Exercise inputs Start Marker

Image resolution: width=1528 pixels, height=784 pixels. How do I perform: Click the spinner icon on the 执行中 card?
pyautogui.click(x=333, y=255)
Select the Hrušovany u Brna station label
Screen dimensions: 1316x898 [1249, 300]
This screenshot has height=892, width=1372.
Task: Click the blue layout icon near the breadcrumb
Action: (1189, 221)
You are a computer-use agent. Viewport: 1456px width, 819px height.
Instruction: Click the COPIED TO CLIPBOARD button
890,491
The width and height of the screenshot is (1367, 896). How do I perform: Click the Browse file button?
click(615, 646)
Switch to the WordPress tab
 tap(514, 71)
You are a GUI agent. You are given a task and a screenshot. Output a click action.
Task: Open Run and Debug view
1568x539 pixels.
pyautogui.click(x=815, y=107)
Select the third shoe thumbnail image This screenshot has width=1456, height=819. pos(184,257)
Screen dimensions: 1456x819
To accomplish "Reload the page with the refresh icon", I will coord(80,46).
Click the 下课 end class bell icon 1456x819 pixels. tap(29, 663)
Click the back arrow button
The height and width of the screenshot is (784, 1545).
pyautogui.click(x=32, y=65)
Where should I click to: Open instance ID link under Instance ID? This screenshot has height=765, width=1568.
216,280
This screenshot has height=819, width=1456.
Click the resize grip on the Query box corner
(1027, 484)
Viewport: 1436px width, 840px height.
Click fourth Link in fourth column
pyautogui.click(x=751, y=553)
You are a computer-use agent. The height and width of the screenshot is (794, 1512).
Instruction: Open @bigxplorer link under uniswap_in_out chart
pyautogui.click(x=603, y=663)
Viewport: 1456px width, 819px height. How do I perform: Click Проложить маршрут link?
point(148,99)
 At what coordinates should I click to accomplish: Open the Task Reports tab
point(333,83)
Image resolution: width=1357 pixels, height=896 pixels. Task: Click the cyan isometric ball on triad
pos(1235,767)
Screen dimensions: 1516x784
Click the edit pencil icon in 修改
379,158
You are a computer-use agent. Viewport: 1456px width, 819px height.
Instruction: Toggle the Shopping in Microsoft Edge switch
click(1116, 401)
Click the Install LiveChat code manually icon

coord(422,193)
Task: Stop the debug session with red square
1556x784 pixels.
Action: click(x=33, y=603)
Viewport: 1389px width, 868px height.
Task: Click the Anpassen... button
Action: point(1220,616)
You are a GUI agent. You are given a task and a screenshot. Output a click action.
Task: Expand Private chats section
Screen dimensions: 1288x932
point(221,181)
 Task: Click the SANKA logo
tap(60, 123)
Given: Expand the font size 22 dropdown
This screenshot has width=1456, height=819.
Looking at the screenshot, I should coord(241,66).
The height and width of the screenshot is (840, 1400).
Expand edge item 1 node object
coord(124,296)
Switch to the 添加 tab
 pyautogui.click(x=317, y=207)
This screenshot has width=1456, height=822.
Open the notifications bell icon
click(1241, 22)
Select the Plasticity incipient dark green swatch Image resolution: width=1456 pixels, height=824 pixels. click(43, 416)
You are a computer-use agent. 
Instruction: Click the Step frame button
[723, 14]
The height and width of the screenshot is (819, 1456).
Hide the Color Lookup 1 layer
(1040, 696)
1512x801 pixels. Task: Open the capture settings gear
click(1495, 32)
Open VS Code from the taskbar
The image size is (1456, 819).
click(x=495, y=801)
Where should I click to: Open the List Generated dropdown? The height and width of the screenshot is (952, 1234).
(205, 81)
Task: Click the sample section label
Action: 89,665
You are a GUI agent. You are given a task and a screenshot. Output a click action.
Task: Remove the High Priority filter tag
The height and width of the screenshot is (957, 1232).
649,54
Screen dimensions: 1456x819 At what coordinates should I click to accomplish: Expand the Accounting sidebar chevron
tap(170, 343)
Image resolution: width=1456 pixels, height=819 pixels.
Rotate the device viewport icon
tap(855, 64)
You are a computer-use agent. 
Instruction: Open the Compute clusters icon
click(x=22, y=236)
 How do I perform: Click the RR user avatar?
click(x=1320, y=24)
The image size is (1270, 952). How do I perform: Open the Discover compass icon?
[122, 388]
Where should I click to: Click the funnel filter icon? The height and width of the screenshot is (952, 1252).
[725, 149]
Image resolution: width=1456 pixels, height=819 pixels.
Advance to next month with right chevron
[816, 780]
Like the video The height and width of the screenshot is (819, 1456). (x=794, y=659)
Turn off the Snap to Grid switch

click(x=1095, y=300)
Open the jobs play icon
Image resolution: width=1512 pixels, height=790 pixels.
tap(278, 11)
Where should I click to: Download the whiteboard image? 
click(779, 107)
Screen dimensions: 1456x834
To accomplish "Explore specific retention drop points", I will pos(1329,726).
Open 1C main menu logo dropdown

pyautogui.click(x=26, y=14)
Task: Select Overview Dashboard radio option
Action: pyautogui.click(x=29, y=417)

Exercise inputs End Marker

**Assignment**.
Produce an exact copy of the entries above.

**Written answer**.
Image resolution: width=1528 pixels, height=784 pixels. How do I perform: Click the spinner icon on the 执行中 card?
pyautogui.click(x=333, y=255)
Select the Hrušovany u Brna station label
Screen dimensions: 1316x898 [1249, 300]
This screenshot has height=892, width=1372.
Task: Click the blue layout icon near the breadcrumb
Action: (1189, 221)
You are a computer-use agent. Viewport: 1456px width, 819px height.
Instruction: Click the COPIED TO CLIPBOARD button
890,491
The width and height of the screenshot is (1367, 896). How do I perform: Click the Browse file button?
click(615, 646)
Switch to the WordPress tab
 tap(514, 71)
You are a GUI agent. You are given a task and a screenshot. Output a click action.
Task: Open Run and Debug view
1568x539 pixels.
pyautogui.click(x=815, y=107)
Select the third shoe thumbnail image This screenshot has width=1456, height=819. pos(184,257)
Screen dimensions: 1456x819
To accomplish "Reload the page with the refresh icon", I will coord(80,46).
Click the 下课 end class bell icon 1456x819 pixels. tap(29, 663)
Click the back arrow button
The height and width of the screenshot is (784, 1545).
pyautogui.click(x=32, y=65)
Where should I click to: Open instance ID link under Instance ID? This screenshot has height=765, width=1568.
216,280
This screenshot has height=819, width=1456.
Click the resize grip on the Query box corner
(1027, 484)
Viewport: 1436px width, 840px height.
Click fourth Link in fourth column
pyautogui.click(x=751, y=553)
You are a computer-use agent. The height and width of the screenshot is (794, 1512).
Instruction: Open @bigxplorer link under uniswap_in_out chart
pyautogui.click(x=603, y=663)
Viewport: 1456px width, 819px height. How do I perform: Click Проложить маршрут link?
point(148,99)
 At what coordinates should I click to accomplish: Open the Task Reports tab
point(333,83)
Image resolution: width=1357 pixels, height=896 pixels. Task: Click the cyan isometric ball on triad
pos(1235,767)
Screen dimensions: 1516x784
Click the edit pencil icon in 修改
379,158
You are a computer-use agent. Viewport: 1456px width, 819px height.
Instruction: Toggle the Shopping in Microsoft Edge switch
click(1116, 401)
Click the Install LiveChat code manually icon

coord(422,193)
Task: Stop the debug session with red square
1556x784 pixels.
Action: click(x=33, y=603)
Viewport: 1389px width, 868px height.
Task: Click the Anpassen... button
Action: point(1220,616)
You are a GUI agent. You are given a task and a screenshot. Output a click action.
Task: Expand Private chats section
Screen dimensions: 1288x932
point(221,181)
 Task: Click the SANKA logo
tap(60, 123)
Given: Expand the font size 22 dropdown
This screenshot has width=1456, height=819.
Looking at the screenshot, I should coord(241,66).
The height and width of the screenshot is (840, 1400).
Expand edge item 1 node object
coord(124,296)
Switch to the 添加 tab
 pyautogui.click(x=317, y=207)
This screenshot has width=1456, height=822.
Open the notifications bell icon
click(1241, 22)
Select the Plasticity incipient dark green swatch Image resolution: width=1456 pixels, height=824 pixels. click(43, 416)
You are a computer-use agent. 
Instruction: Click the Step frame button
[723, 14]
The height and width of the screenshot is (819, 1456).
Hide the Color Lookup 1 layer
(1040, 696)
1512x801 pixels. Task: Open the capture settings gear
click(1495, 32)
Open VS Code from the taskbar
The image size is (1456, 819).
click(x=495, y=801)
Where should I click to: Open the List Generated dropdown? The height and width of the screenshot is (952, 1234).
(205, 81)
Task: Click the sample section label
Action: 89,665
You are a GUI agent. You are given a task and a screenshot. Output a click action.
Task: Remove the High Priority filter tag
The height and width of the screenshot is (957, 1232).
649,54
Screen dimensions: 1456x819 At what coordinates should I click to accomplish: Expand the Accounting sidebar chevron
tap(170, 343)
Image resolution: width=1456 pixels, height=819 pixels.
Rotate the device viewport icon
tap(855, 64)
You are a computer-use agent. 
Instruction: Open the Compute clusters icon
click(x=22, y=236)
 How do I perform: Click the RR user avatar?
click(x=1320, y=24)
The image size is (1270, 952). How do I perform: Open the Discover compass icon?
[122, 388]
Where should I click to: Click the funnel filter icon? The height and width of the screenshot is (952, 1252).
[725, 149]
Image resolution: width=1456 pixels, height=819 pixels.
Advance to next month with right chevron
[816, 780]
Like the video The height and width of the screenshot is (819, 1456). (x=794, y=659)
Turn off the Snap to Grid switch

click(x=1095, y=300)
Open the jobs play icon
Image resolution: width=1512 pixels, height=790 pixels.
tap(278, 11)
Where should I click to: Download the whiteboard image? 
click(779, 107)
Screen dimensions: 1456x834
To accomplish "Explore specific retention drop points", I will pos(1329,726).
Open 1C main menu logo dropdown

pyautogui.click(x=26, y=14)
Task: Select Overview Dashboard radio option
Action: pyautogui.click(x=29, y=417)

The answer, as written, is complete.